-- Begin --
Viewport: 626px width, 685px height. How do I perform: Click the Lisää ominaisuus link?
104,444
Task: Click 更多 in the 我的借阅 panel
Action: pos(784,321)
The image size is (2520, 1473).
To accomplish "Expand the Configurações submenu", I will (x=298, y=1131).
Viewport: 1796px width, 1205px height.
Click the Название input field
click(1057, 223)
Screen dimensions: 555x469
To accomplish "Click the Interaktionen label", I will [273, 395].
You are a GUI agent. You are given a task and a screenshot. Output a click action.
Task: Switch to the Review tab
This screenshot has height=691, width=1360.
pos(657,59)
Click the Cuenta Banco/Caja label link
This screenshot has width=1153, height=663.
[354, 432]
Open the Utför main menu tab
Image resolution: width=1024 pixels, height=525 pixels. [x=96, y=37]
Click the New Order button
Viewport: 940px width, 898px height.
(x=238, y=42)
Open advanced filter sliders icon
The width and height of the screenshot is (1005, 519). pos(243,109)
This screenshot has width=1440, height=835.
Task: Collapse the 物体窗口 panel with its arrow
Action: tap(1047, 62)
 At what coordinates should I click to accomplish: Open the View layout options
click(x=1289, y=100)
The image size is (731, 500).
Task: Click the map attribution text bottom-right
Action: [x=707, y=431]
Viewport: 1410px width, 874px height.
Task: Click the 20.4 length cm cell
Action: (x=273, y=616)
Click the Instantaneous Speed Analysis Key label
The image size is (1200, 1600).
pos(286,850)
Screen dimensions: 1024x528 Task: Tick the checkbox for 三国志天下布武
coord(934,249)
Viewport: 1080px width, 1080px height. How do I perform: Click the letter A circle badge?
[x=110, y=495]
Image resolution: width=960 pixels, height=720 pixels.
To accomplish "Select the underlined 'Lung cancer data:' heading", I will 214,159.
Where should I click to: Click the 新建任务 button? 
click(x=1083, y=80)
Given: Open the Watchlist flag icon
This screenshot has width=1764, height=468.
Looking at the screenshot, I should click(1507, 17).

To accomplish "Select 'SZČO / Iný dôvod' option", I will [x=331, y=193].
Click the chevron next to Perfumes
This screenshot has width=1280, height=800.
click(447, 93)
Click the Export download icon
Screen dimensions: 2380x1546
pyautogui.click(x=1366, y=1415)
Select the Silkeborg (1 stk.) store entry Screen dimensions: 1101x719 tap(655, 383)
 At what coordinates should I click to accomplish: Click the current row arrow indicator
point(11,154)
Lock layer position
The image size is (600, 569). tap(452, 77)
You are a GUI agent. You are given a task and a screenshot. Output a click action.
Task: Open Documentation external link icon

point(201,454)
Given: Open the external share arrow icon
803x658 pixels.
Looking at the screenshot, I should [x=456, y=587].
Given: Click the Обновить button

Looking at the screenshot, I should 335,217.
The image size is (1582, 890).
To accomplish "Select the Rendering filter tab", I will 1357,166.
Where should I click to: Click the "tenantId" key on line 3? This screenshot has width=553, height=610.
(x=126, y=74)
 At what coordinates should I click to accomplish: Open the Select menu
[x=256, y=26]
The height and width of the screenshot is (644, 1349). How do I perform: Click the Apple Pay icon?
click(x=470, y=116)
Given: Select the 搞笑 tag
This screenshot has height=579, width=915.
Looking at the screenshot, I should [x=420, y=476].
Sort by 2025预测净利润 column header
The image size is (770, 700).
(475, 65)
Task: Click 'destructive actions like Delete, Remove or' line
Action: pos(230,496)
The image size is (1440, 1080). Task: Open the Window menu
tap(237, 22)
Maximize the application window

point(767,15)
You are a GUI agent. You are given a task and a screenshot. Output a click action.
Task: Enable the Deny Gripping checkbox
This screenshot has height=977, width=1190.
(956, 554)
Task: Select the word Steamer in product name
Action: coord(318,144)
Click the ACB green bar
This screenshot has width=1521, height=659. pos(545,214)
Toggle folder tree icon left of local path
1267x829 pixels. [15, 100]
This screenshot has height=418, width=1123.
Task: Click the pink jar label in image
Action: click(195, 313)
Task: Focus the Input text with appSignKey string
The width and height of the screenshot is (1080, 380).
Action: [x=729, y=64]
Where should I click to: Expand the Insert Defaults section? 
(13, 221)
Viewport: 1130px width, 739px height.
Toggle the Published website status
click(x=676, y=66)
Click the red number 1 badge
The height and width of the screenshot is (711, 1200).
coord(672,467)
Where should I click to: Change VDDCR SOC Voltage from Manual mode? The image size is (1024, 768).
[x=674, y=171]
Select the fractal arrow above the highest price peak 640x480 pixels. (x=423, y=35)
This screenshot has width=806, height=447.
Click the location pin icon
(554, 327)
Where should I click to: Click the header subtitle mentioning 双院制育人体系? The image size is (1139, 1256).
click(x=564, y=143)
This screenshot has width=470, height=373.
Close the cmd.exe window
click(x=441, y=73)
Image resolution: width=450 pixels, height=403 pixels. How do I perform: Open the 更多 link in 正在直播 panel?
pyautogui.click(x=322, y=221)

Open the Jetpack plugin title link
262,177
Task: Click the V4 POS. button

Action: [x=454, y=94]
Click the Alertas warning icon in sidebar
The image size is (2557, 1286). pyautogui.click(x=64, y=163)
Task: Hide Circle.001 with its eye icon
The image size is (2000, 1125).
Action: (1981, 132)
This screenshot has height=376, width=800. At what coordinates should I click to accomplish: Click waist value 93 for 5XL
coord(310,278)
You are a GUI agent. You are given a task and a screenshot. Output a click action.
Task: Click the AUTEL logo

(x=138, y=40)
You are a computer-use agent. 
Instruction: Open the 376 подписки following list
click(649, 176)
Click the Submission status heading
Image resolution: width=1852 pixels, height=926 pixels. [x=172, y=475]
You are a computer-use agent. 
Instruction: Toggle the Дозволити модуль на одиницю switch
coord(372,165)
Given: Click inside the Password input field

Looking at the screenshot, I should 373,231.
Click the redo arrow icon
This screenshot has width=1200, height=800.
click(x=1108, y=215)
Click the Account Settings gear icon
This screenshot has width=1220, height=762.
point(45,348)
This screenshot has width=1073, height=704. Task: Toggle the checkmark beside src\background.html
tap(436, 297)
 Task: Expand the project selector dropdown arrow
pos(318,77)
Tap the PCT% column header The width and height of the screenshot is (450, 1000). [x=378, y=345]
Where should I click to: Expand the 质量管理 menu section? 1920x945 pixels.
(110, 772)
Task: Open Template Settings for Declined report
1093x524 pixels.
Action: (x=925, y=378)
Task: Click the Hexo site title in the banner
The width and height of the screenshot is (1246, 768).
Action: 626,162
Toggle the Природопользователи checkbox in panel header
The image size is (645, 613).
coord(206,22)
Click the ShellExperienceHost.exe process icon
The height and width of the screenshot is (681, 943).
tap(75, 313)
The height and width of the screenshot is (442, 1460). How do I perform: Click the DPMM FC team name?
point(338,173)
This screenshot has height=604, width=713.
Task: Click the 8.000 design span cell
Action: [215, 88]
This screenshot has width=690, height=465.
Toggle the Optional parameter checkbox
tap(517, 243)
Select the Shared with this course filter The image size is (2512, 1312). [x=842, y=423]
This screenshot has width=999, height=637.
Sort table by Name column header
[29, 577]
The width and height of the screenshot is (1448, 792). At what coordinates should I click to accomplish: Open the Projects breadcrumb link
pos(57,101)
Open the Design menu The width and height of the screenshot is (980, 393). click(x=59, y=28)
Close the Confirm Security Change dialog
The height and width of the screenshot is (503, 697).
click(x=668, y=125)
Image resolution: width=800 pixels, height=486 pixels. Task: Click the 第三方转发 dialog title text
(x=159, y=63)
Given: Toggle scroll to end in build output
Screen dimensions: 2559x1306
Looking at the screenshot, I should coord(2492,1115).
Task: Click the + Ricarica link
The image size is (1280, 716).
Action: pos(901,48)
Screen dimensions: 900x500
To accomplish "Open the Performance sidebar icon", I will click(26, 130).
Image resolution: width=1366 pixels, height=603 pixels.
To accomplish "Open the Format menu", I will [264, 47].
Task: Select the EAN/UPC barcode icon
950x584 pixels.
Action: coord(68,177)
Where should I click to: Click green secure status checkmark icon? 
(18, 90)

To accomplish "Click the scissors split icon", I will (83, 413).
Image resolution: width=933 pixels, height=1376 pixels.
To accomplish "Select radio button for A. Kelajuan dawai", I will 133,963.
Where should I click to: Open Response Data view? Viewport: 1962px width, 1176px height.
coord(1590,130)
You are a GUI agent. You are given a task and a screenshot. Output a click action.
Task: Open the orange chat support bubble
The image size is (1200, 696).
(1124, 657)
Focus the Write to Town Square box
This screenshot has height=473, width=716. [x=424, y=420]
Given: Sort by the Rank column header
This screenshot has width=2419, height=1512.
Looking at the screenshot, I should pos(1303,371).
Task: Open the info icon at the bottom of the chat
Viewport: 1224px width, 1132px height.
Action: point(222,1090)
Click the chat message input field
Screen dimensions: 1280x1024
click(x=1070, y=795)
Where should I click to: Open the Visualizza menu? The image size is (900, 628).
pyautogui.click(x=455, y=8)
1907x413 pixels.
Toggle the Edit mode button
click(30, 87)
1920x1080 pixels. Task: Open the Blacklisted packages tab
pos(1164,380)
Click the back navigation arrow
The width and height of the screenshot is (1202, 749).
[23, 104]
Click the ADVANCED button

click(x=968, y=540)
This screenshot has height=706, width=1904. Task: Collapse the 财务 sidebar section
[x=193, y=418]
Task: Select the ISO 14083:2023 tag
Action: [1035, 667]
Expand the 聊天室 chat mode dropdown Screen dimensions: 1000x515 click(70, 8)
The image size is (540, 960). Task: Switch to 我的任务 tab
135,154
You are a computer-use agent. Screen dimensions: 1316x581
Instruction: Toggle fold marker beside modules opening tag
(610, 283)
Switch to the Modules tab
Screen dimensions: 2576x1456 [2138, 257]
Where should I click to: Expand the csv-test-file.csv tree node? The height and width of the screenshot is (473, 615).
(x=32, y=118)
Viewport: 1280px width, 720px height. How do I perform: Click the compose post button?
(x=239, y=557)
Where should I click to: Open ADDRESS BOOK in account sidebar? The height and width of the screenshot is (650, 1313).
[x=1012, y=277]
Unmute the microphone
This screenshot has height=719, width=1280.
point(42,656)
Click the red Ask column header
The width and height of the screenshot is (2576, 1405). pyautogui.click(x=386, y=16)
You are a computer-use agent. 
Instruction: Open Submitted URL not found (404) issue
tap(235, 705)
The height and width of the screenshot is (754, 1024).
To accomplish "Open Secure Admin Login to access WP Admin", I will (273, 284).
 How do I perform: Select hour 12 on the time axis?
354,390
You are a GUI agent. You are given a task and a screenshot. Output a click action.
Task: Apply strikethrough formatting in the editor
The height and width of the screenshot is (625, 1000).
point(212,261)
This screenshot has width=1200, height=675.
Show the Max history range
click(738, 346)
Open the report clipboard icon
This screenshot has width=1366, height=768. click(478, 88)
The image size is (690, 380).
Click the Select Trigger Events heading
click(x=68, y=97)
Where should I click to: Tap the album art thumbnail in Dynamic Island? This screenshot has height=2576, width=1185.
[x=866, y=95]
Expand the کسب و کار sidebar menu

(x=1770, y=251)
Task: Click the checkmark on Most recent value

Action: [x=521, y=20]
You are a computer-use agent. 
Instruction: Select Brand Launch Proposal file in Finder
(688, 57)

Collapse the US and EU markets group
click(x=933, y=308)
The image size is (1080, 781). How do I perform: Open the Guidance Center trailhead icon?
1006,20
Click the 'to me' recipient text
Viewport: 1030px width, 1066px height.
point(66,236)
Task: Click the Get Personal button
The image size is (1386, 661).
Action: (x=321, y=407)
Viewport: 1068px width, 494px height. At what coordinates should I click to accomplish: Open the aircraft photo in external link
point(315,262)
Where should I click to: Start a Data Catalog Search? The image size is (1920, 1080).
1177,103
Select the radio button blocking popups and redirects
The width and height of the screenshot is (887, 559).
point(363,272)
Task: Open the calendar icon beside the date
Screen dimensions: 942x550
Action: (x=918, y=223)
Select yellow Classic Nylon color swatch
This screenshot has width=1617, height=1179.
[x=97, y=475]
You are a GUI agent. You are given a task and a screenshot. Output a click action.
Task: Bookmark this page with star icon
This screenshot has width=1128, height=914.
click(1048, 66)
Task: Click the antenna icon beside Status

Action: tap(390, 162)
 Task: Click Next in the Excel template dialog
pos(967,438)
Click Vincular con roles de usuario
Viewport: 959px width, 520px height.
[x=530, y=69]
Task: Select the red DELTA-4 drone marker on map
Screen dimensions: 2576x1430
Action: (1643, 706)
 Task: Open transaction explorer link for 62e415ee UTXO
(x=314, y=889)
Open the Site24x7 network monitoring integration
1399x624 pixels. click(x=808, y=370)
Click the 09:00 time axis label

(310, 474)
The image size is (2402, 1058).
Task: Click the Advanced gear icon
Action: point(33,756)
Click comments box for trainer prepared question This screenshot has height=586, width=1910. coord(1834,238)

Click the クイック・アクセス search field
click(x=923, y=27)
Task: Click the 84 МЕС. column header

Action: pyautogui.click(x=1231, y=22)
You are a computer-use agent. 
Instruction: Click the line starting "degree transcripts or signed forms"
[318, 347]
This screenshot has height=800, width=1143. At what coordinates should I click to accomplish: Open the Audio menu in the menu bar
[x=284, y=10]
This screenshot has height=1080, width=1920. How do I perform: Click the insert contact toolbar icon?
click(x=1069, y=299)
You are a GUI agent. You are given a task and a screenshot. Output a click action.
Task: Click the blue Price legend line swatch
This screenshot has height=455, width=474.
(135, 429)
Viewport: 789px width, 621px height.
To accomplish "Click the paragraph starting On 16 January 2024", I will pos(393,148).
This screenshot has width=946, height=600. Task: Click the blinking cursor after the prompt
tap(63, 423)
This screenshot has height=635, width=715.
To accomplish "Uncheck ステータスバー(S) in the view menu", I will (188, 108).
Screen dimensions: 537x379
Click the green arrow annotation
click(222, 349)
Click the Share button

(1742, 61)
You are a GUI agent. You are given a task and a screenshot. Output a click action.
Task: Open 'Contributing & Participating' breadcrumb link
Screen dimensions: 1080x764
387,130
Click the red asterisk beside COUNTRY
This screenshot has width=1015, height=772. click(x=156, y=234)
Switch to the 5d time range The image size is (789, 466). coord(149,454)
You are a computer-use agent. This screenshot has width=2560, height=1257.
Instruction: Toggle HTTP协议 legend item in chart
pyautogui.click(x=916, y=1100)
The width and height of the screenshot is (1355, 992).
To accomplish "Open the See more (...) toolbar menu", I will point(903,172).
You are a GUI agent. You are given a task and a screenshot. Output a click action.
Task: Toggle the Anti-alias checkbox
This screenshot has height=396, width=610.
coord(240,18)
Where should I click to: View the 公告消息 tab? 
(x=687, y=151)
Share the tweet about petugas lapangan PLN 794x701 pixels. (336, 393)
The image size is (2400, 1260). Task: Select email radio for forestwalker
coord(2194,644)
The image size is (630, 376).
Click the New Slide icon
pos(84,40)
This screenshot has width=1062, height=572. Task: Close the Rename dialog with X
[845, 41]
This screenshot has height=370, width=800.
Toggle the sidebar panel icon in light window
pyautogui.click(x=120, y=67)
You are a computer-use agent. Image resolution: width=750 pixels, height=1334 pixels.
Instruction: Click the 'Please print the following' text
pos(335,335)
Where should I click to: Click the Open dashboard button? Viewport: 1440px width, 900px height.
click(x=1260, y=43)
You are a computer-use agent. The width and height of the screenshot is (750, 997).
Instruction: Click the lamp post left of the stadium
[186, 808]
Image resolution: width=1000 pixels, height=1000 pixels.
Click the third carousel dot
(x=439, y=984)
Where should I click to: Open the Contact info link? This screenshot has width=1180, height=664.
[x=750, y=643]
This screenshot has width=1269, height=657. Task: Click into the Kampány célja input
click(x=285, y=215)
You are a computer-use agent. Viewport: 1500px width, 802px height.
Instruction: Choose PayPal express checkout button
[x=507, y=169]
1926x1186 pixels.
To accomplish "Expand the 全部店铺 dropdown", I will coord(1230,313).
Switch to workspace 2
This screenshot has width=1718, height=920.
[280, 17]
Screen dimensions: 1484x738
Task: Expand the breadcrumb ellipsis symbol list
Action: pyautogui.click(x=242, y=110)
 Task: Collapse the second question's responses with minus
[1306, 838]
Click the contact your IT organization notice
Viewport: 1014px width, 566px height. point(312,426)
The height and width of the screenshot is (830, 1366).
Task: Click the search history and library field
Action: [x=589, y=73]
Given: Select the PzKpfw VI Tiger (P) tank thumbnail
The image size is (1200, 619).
-- End --
## [Objective]
Duplicate the entries above starting at the line that contains "Given: Click inside the Password input field" and ending at the line that contains "pos(318,77)", including both of those lines.

## [Output of the task]
Given: Click inside the Password input field

Looking at the screenshot, I should 373,231.
Click the redo arrow icon
This screenshot has width=1200, height=800.
click(x=1108, y=215)
Click the Account Settings gear icon
This screenshot has width=1220, height=762.
point(45,348)
This screenshot has width=1073, height=704. Task: Toggle the checkmark beside src\background.html
tap(436, 297)
 Task: Expand the project selector dropdown arrow
pos(318,77)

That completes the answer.